Preliminarmente, é importante ressaltar que o método de ensino socrático baseava-se na ironia fazer perguntas ao seu interlocutor que lhe fizessem perceber defeitos nas próprias convicções – e na maiêuticaconduzir imperceptivelmente esse interlocutor à resposta desejada através de uma série de perguntas. Sob essa premissa, Platão, que somente escrevia na forma de diálogos, reproduziu a subida de Sócrates e sua comitiva para Atenas a partir do Pireu, onde estiveram para a celebração da deusa trácia Bêndis.

O fato de estarem a subir do Pireu para Atenas representa algo. O verdadeiro conhecimento somente seria possível por meio da dialética ascendente, pela qual se parte do mundo sensível em direção ao plano das ideias, onde poderia ser contemplada a verdadeira ideia: o bem.

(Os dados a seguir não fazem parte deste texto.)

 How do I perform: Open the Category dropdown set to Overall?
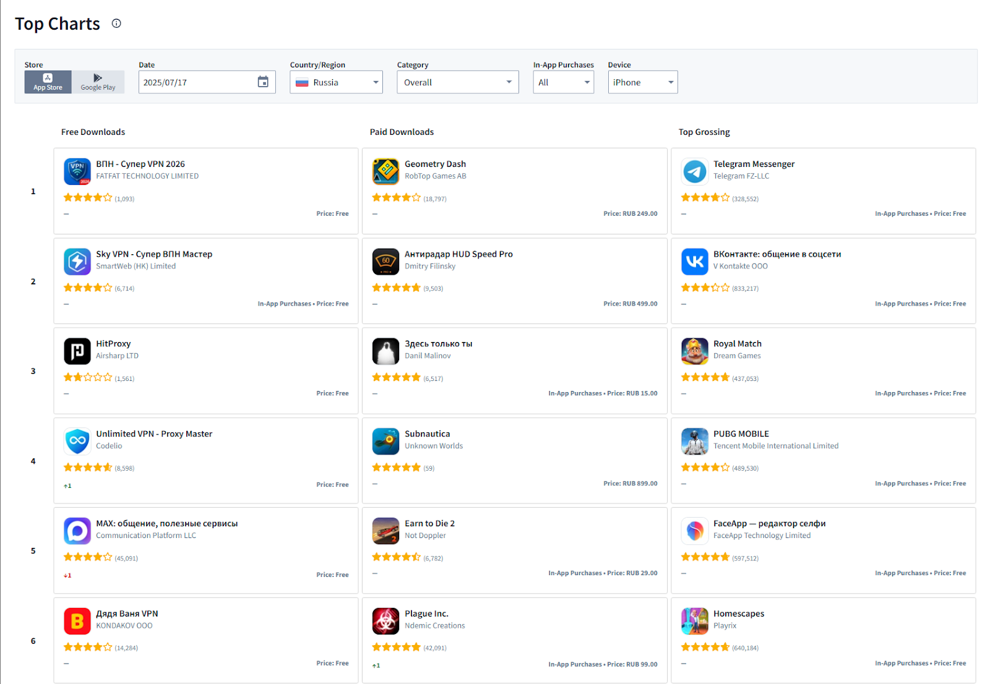[x=457, y=82]
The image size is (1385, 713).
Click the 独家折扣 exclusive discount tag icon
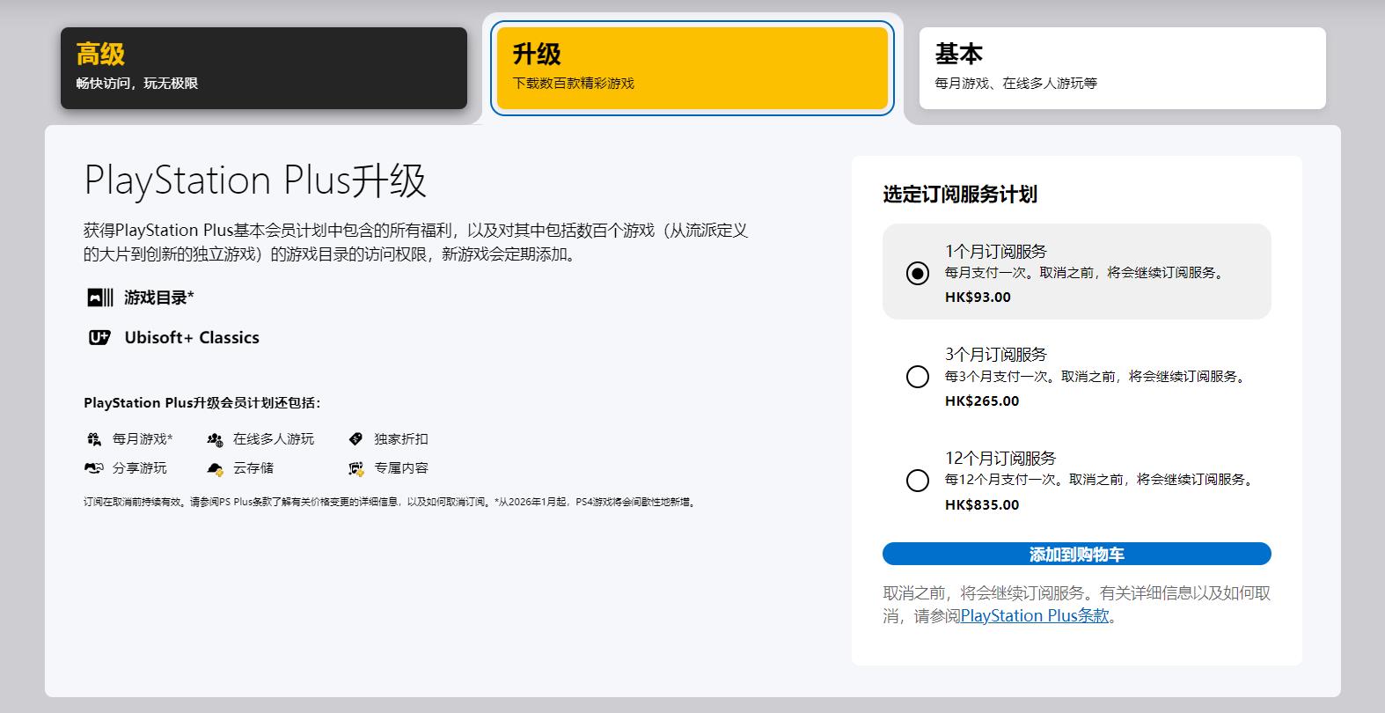pos(355,438)
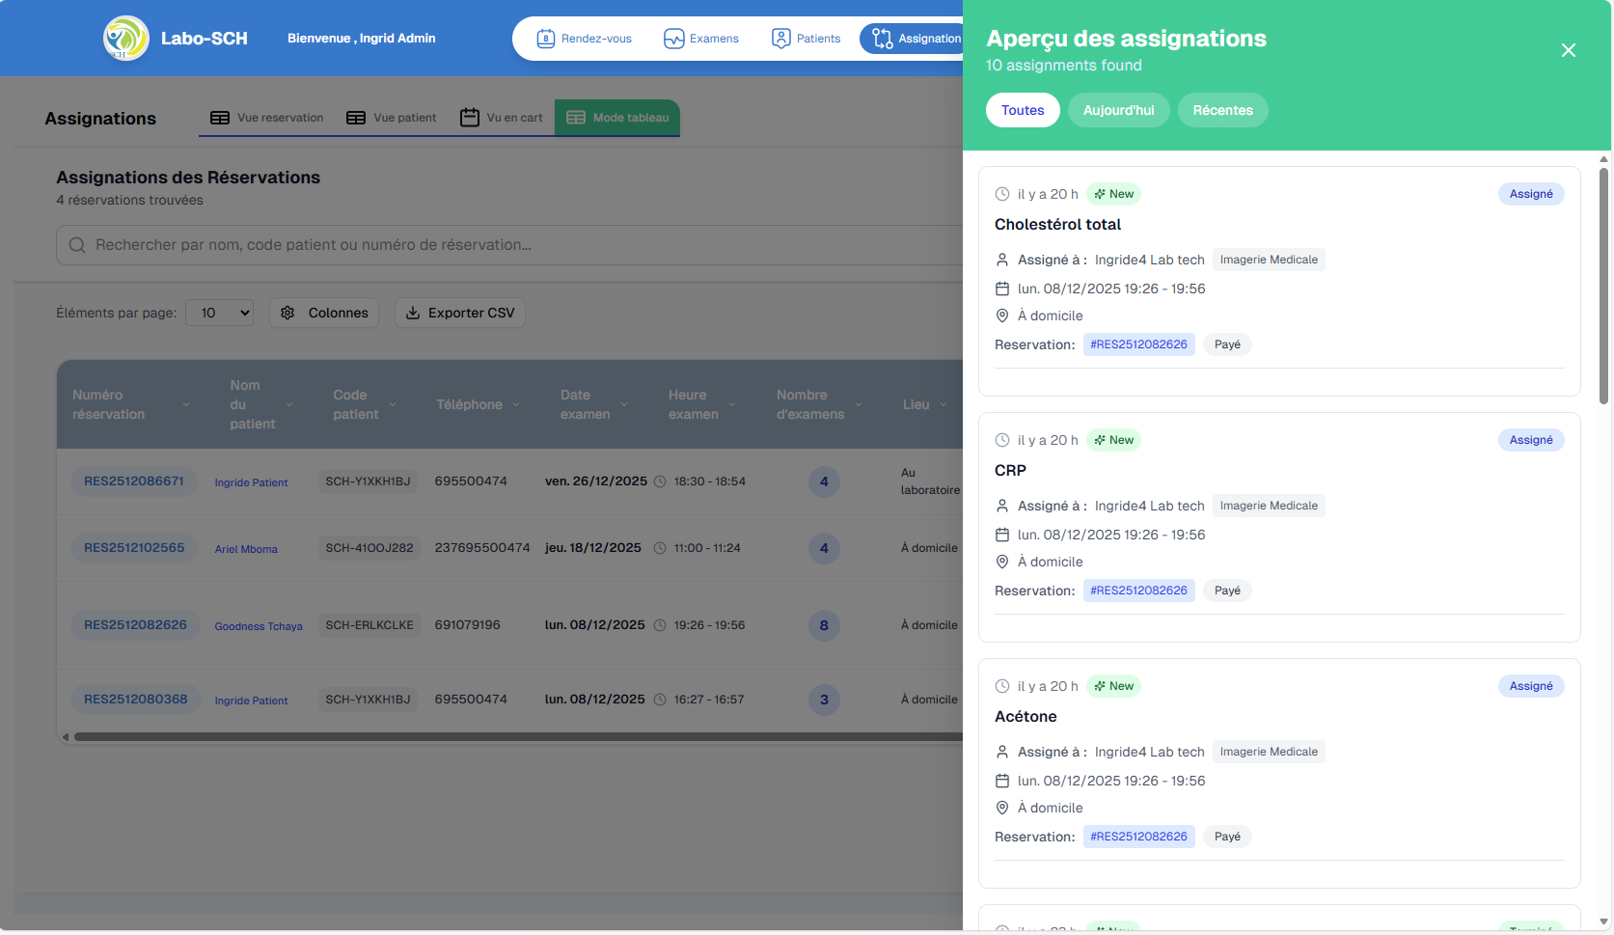Enable the Toutes assignment filter

pyautogui.click(x=1023, y=110)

No caminho, a comitiva foi interceptada e levada à casa de Polemarco, onde Sócrates encontrou-se com o pai dele, Céfalo, e estes dois conversaram sobre a velhice, a morte e a preparação para a vida além dela. Para Céfalo, a velhice seria a libertação das paixões e o caráter das pessoas ao longo da vida, o determinante para torná-la menos penosa. Sócrates acrescentou-lhe à reflexão o fato de que a riqueza contribuiria para a redução do fardo e Céfalo concordou. Daí veio a posição do pai de Polemarco:

[...] tenho em grande apreço a posse das riquezas, não para todo o homem, mas para aquele que é comedido e prudente. Não ludibriar ninguém nem mentir, mesmo involuntariamente, nem ficar a dever, sejam sacrifícios aos deuses, seja dinheiro a um homem, e depois partir para o além sem temer nada [...]. 1

Contudo, Sócrates não considerou pleno o conceito de justiça de Céfalo – ser honesto e restituir as coisas tomadas de alguém – e dirigiu-se então a Polemarco. Seguindo parcialmente a seu pai, no que tange a restituir coisas, e ao poeta lírico Simônides, em relação à conveniência das restituições, o conceito de justiça do segundo interlocutor era “que aos amigos se deve fazer bem” e “o que um inimigo deve a outro é [...] o mal” 2.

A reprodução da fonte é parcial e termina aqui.